Na terça-feira (22), a Câmara dos Deputados retoma a votação da Reforma Política. Os parlamentares têm pressa, já que precisam aprovar até 7 de outubro, em dois turnos e por dois terços dos votos, as mudanças. Após esse prazo, as regras não valeriam para 2018.

Entre as novas regras aprovadas na comissão especial da Reforma Politica e que agora o plenário avalia está a criação de um fundo destinado às campanhas eleitorais.
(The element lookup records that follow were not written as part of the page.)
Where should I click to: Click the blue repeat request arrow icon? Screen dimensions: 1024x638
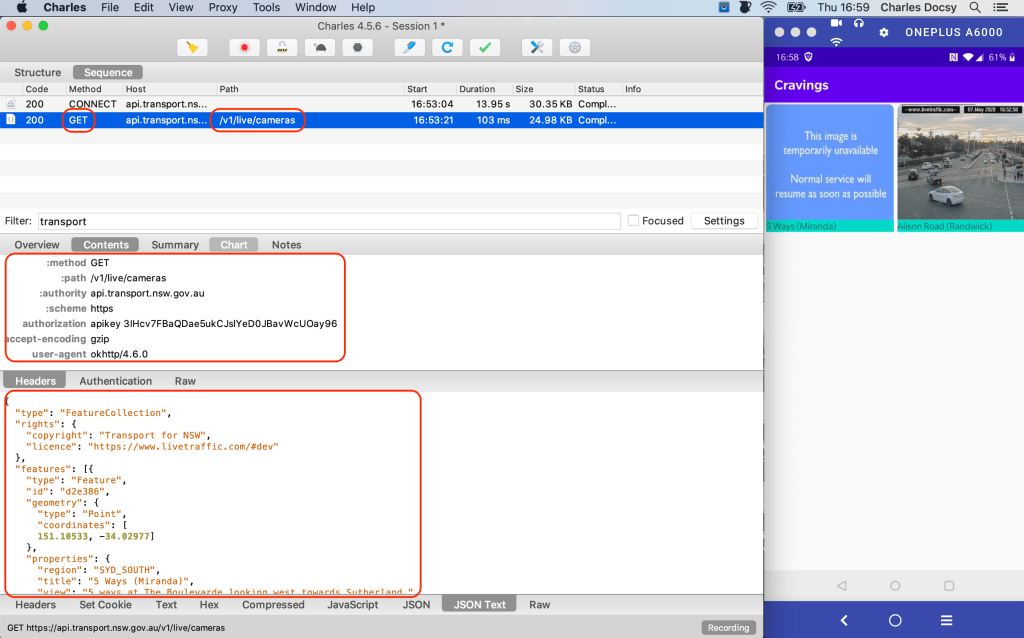pyautogui.click(x=447, y=47)
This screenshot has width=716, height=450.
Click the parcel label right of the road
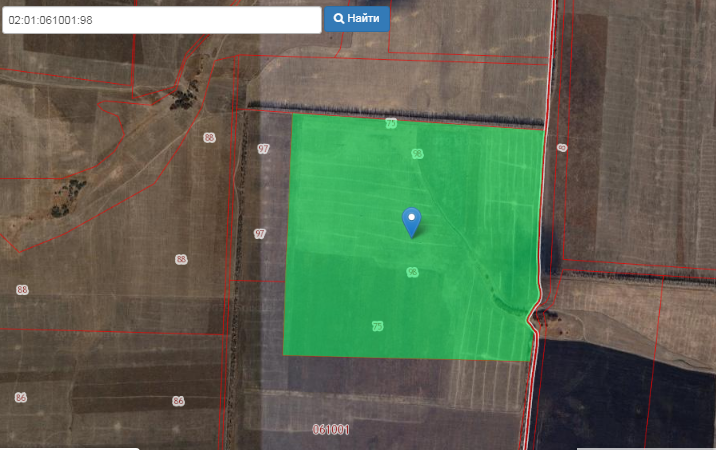pos(562,148)
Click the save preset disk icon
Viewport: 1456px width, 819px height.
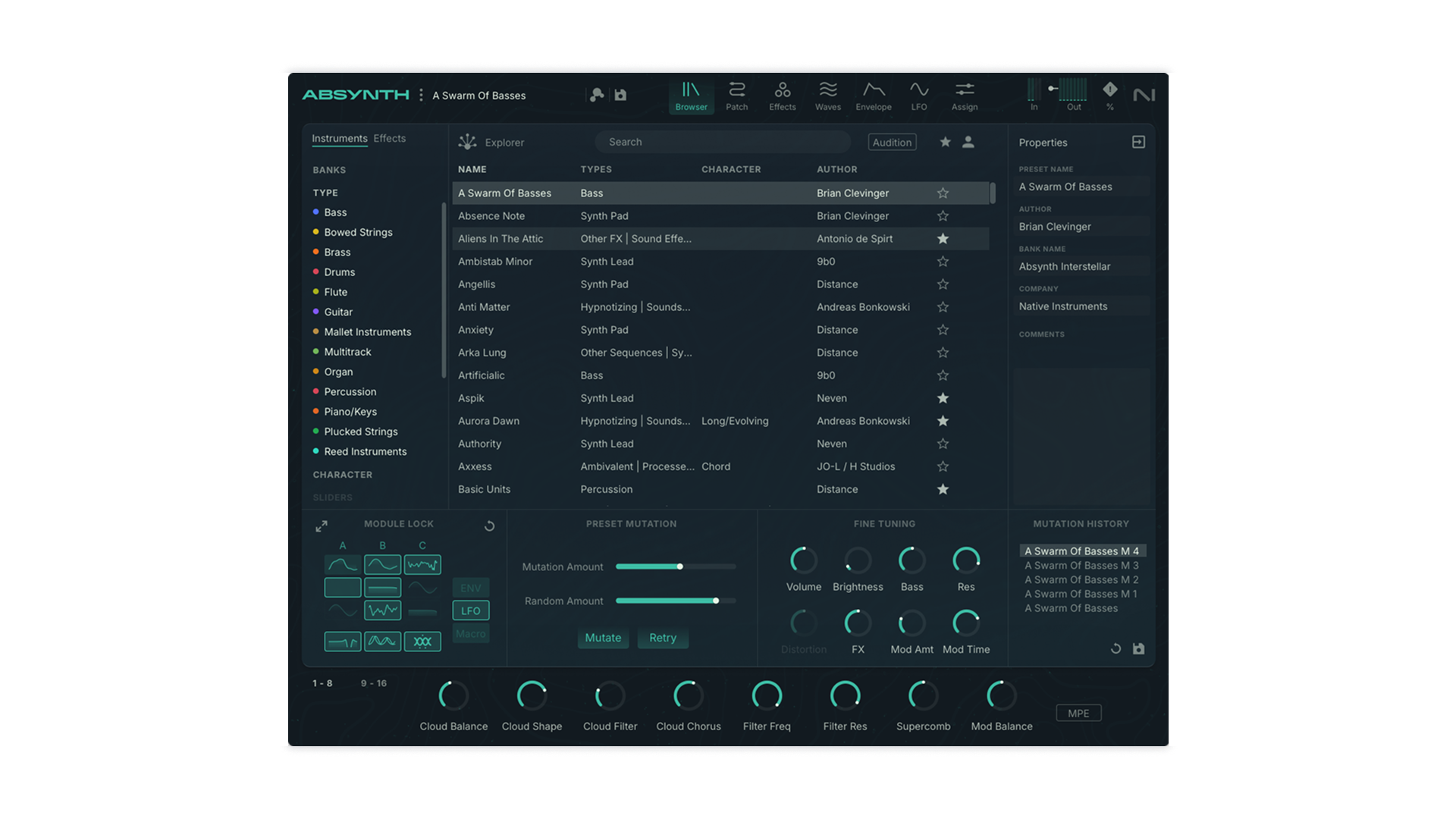[x=620, y=95]
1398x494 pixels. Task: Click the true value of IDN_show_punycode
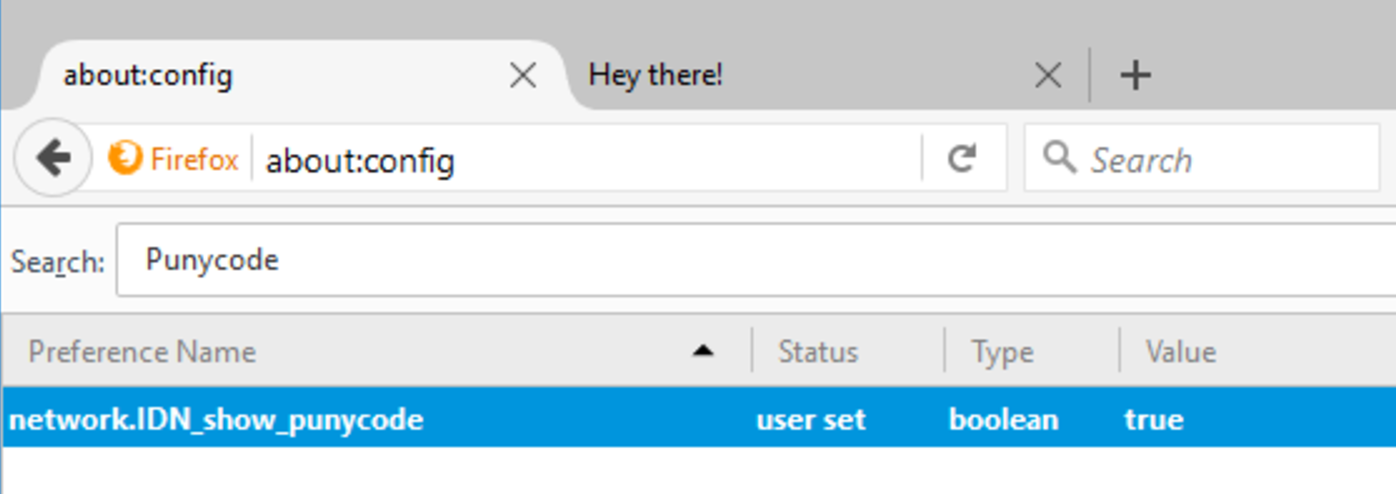pos(1154,419)
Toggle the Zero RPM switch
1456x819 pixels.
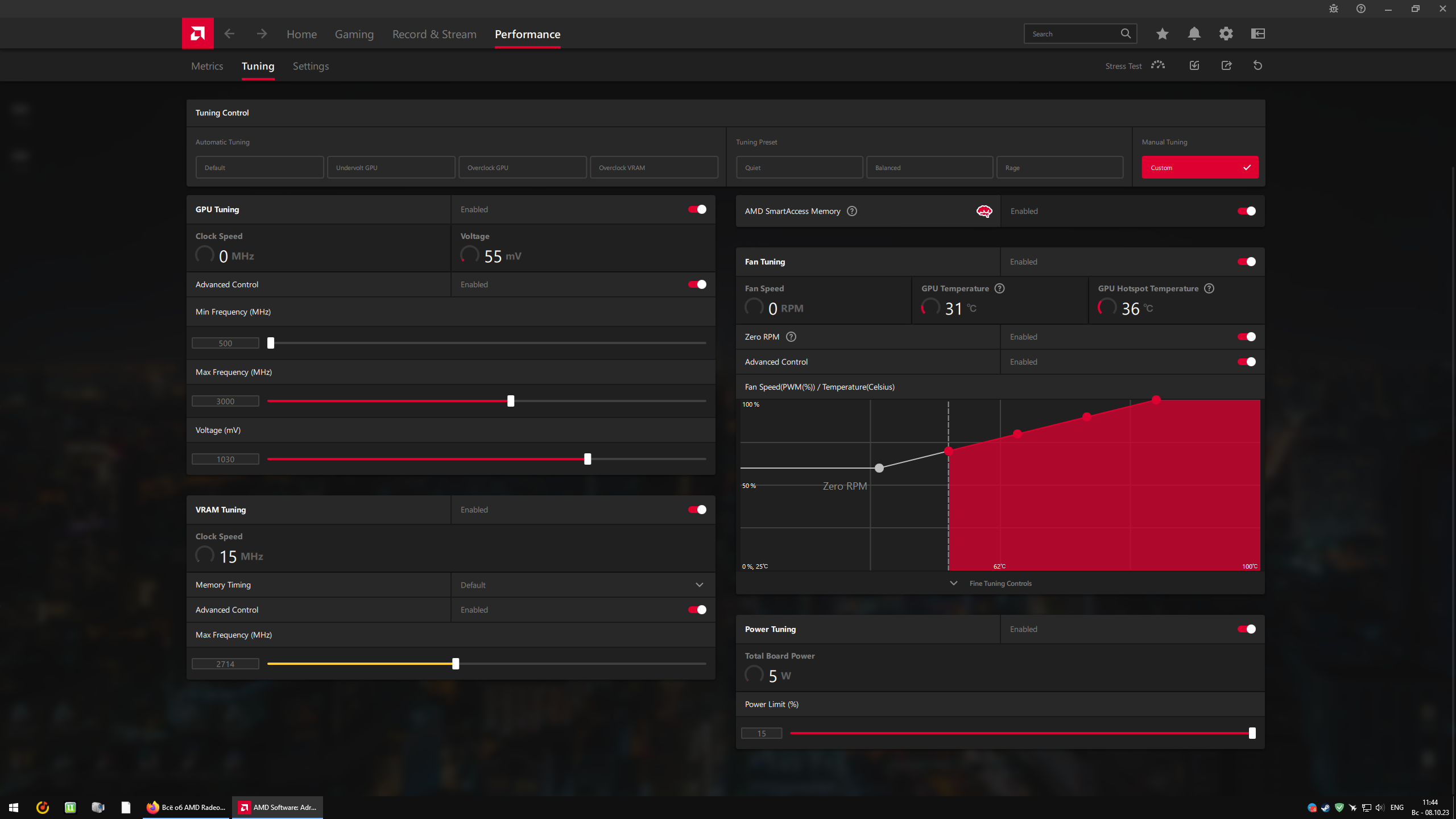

Segundo a proposta, esse fundo seria composto, no próximo ano, por recursos da União da ordem de R$ 3,6 bilhões.

Um levantamento do Paraná Pesquisas revela o tamanho da impopularidade da proposta: 87,4% dos eleitores são contrários à ideia de destinar mais recursos públicos para os partidos, além dos cerca de R$ 800 milhões que as legendas dividem a cada ano.

A rejeição é semelhante em todas as faixas etárias, faixas de renda e no recorte por gênero.  O levantamento foi realizada de terça a quinta-feira, com 2.802 pessoas de mais de 16 anos. A margem de erro da pesquisa é de 2%.

Com a reação negativa, os deputados estudam criar o fundo, mas deixar para a lei orçamentária a definição, a cada eleição, dos recursos que serão destinados aos partidos.